Under the headline "The Story of the 1990s Economy," a commentary from the think tank Economic Policies for the 21st Century attributes the growth in the late 1990s to faster computers:
what explains the productivity surge and the sharp rise in economic growth during the late 1990s? In a 2007 paper, a team of economists lead by Harvard's Dale Jorgenson found the economic expansion was driven by efficiency increases in the production of IT, including computers, software and telecommunications components. Improvements in IT production "resulted in higher rates of decline in IT prices, stimulating decisions by firms, households, and governments to invest in IT equipment and software."
But why was there a sudden improvement in the production of IT equipment in the mid-1990s? Jorgenson located the change in the semiconductor industry, a key source of components for computer chips. He noted that "[a] sharp acceleration in the rate of decline of semiconductor prices took place in 1994 and 1995 … as the semiconductor industry shifted from a three-year product cycle to a greatly accelerated two-year cycle." Jorgenson argued elsewhere that the shortened product cycle was the result of competitive pressures in the semiconductor industry. In other words, a market-driven positive feedback loop was a central factor behind the 1990s expansion: competitive pressure drove production improvements in a key IT industry, leading to lower IT equipment prices and increased investment by businesses and consumers.
Other factors were certainly at play: research has also identified the role of organizational change and business process innovation in enabling firms to extract value from the new technologies they purchase. But there can be no doubt the roaring economy of the 1990s was due in large part to the impact of information technology on economic growth and productivity.

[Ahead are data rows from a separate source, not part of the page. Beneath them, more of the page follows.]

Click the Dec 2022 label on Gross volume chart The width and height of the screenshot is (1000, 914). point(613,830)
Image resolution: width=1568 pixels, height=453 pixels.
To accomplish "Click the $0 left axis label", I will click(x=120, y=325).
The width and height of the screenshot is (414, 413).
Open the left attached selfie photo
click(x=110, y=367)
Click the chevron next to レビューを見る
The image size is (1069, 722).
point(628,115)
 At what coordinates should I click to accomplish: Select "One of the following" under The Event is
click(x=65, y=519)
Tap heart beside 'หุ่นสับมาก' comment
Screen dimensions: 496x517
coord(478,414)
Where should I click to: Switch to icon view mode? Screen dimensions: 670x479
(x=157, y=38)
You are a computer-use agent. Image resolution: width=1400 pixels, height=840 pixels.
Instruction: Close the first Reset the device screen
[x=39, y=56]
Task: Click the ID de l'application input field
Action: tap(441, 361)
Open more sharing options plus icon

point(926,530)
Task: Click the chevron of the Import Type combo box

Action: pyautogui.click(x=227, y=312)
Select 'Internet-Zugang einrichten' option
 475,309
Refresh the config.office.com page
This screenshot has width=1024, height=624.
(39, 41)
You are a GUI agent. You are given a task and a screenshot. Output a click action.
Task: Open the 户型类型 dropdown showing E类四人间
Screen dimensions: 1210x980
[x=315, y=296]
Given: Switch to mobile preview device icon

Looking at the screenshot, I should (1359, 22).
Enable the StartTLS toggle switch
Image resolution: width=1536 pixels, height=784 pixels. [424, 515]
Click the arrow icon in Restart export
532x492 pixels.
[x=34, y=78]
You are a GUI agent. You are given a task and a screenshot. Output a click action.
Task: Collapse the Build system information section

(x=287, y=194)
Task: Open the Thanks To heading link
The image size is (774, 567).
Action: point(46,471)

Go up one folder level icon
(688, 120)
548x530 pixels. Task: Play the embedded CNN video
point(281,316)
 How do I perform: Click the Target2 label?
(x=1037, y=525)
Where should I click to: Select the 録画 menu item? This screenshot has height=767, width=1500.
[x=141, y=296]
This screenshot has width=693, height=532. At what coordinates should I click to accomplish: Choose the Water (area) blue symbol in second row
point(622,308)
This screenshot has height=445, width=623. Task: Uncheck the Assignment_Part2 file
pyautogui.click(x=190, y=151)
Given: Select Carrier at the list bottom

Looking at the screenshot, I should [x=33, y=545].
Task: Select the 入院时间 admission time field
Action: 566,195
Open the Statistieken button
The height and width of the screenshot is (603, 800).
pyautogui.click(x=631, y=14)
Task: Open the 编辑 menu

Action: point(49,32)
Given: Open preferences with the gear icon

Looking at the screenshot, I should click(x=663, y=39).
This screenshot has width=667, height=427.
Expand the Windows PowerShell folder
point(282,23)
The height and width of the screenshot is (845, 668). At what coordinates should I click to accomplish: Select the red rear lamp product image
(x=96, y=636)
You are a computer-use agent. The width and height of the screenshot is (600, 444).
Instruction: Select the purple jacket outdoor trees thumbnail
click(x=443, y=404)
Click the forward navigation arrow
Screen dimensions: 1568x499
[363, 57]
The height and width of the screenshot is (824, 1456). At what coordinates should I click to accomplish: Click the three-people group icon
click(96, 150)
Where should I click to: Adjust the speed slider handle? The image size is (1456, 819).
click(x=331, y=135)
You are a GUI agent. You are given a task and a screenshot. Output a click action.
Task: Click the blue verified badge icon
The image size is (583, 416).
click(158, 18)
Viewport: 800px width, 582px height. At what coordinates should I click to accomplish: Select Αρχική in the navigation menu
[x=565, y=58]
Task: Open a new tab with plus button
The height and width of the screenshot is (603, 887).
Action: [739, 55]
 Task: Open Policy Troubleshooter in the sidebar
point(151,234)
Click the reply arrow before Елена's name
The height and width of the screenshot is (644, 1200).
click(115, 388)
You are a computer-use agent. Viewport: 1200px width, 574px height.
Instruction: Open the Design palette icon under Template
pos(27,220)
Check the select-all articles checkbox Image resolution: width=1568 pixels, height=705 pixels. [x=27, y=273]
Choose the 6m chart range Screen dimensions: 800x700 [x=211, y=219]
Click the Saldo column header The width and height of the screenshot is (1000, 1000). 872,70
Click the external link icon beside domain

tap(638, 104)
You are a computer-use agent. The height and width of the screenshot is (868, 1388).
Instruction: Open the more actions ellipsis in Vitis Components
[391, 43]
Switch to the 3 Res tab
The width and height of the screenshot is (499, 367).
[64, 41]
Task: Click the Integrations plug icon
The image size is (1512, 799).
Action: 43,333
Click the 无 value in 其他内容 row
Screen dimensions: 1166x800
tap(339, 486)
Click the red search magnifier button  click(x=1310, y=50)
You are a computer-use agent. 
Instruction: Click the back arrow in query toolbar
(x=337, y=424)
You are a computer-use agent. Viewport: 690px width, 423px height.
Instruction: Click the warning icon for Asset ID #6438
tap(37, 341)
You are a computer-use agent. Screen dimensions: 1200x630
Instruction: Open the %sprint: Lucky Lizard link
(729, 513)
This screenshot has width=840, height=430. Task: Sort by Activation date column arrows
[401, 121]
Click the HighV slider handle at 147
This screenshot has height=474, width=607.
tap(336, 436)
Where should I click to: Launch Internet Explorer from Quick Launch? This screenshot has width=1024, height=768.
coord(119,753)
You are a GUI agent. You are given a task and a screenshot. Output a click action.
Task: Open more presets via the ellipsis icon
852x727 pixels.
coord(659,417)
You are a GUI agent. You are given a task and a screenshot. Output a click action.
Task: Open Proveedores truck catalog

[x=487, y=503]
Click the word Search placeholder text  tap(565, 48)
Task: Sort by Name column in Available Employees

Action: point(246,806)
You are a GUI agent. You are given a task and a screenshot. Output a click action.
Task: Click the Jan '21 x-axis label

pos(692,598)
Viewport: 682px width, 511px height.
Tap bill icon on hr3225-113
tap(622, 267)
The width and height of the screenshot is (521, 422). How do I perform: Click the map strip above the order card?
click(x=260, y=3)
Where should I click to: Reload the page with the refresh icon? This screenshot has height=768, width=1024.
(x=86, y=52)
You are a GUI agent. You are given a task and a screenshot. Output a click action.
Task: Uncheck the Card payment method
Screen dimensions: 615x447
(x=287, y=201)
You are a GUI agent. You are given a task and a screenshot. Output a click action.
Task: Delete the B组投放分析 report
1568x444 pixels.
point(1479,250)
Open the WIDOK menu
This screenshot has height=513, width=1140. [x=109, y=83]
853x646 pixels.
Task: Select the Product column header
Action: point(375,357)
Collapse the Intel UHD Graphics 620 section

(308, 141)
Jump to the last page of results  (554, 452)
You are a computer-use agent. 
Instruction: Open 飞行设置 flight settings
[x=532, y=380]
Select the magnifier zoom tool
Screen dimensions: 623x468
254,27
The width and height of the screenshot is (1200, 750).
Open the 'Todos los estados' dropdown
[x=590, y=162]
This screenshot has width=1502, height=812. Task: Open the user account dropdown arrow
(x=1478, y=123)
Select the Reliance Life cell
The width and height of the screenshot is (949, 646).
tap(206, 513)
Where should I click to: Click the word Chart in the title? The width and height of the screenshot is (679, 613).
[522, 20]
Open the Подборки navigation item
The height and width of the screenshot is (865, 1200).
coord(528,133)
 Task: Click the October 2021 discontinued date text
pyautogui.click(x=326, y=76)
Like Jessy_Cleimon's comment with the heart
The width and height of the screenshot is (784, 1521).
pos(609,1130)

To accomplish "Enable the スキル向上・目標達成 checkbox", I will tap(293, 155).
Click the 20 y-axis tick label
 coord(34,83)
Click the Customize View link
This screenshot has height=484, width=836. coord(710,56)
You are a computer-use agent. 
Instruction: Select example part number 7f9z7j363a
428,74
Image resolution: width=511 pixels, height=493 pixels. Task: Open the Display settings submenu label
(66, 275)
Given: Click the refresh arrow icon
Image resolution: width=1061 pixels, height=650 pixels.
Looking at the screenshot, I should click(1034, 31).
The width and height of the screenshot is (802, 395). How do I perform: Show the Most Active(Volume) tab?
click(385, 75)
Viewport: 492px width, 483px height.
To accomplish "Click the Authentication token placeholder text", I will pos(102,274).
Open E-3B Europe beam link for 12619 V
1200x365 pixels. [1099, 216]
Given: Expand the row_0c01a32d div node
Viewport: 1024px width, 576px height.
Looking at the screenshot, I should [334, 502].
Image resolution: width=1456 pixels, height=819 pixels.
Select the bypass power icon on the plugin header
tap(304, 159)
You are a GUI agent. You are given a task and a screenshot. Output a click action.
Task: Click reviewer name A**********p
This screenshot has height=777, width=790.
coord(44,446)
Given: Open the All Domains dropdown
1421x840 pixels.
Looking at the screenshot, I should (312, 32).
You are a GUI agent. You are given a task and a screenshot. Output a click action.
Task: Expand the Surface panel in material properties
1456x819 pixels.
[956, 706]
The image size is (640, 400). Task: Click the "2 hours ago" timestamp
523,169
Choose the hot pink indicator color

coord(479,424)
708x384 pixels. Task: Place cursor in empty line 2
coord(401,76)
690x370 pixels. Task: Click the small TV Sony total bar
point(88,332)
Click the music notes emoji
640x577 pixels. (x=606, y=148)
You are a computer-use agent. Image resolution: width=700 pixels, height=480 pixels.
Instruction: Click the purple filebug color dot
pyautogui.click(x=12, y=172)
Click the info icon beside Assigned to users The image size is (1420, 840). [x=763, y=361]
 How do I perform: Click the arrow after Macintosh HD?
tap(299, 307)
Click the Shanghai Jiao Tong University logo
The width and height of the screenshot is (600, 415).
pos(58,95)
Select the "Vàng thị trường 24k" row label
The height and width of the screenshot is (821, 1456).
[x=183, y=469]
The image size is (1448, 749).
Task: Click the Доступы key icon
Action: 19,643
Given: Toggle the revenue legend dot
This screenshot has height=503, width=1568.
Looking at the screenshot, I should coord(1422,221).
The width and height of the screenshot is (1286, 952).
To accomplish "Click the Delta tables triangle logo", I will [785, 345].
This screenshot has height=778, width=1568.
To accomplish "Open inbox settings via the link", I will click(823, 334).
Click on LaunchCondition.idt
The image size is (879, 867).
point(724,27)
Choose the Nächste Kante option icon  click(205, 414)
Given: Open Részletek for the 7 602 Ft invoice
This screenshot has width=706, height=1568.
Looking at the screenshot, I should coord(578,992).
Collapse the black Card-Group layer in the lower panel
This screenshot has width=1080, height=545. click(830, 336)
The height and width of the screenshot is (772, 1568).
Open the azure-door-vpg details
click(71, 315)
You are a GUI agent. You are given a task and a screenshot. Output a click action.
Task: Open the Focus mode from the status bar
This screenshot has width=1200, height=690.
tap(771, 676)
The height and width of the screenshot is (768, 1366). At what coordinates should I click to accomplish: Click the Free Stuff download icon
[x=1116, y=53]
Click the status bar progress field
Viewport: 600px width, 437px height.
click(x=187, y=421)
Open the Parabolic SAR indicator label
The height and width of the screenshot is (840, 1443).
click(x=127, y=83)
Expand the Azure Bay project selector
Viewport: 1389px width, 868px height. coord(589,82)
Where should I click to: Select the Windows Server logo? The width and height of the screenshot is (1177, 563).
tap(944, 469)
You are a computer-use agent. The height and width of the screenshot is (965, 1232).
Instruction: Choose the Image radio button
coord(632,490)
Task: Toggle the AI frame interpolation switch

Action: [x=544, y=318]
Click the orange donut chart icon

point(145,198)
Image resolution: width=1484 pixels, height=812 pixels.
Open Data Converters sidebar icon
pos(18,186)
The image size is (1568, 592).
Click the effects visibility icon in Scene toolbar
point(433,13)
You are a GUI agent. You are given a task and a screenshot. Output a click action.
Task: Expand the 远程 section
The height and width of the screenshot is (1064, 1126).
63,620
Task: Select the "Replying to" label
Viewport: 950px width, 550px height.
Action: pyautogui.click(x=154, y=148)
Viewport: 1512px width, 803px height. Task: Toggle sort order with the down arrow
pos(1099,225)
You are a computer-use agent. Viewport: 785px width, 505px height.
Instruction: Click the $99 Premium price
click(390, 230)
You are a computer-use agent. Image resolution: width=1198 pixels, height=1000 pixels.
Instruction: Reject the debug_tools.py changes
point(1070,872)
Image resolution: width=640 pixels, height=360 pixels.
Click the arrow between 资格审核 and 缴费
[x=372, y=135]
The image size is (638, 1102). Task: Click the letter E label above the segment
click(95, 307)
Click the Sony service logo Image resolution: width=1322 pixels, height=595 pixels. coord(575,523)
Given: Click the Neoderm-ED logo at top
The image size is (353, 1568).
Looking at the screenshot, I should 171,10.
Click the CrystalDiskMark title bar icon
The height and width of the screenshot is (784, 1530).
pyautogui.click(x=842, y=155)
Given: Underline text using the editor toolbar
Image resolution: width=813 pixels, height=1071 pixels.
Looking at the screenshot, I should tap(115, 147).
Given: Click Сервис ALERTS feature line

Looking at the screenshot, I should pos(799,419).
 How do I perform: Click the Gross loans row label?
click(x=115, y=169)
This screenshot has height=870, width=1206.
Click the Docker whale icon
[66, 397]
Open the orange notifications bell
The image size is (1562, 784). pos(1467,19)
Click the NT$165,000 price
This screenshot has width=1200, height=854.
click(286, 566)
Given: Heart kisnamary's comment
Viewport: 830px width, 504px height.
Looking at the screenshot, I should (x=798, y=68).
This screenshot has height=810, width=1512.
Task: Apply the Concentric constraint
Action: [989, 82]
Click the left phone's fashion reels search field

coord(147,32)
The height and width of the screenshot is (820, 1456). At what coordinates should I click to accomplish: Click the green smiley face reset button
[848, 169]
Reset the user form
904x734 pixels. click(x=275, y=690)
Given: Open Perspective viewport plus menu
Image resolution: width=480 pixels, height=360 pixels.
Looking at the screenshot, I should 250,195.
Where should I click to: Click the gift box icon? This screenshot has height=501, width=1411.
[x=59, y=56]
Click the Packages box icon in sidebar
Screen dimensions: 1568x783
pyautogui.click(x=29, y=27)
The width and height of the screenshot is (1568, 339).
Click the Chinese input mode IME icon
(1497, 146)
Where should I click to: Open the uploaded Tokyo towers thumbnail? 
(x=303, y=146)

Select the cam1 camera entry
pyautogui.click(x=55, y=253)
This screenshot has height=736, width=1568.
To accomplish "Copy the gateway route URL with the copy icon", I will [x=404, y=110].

Look, I have nothing against fast computers, but it seems strange to me to explain the growth of the late 1990s by focusing on computers while ignoring three other significant factors: a cut in the capital gains tax, welfare reform, and the Republican Congress. The cut in the capital gains tax made investment more rewarding. Welfare reform added new people to the workforce. And the Republican Congress, combined with a Democratic president, created a check on federal spending and on the growth of government.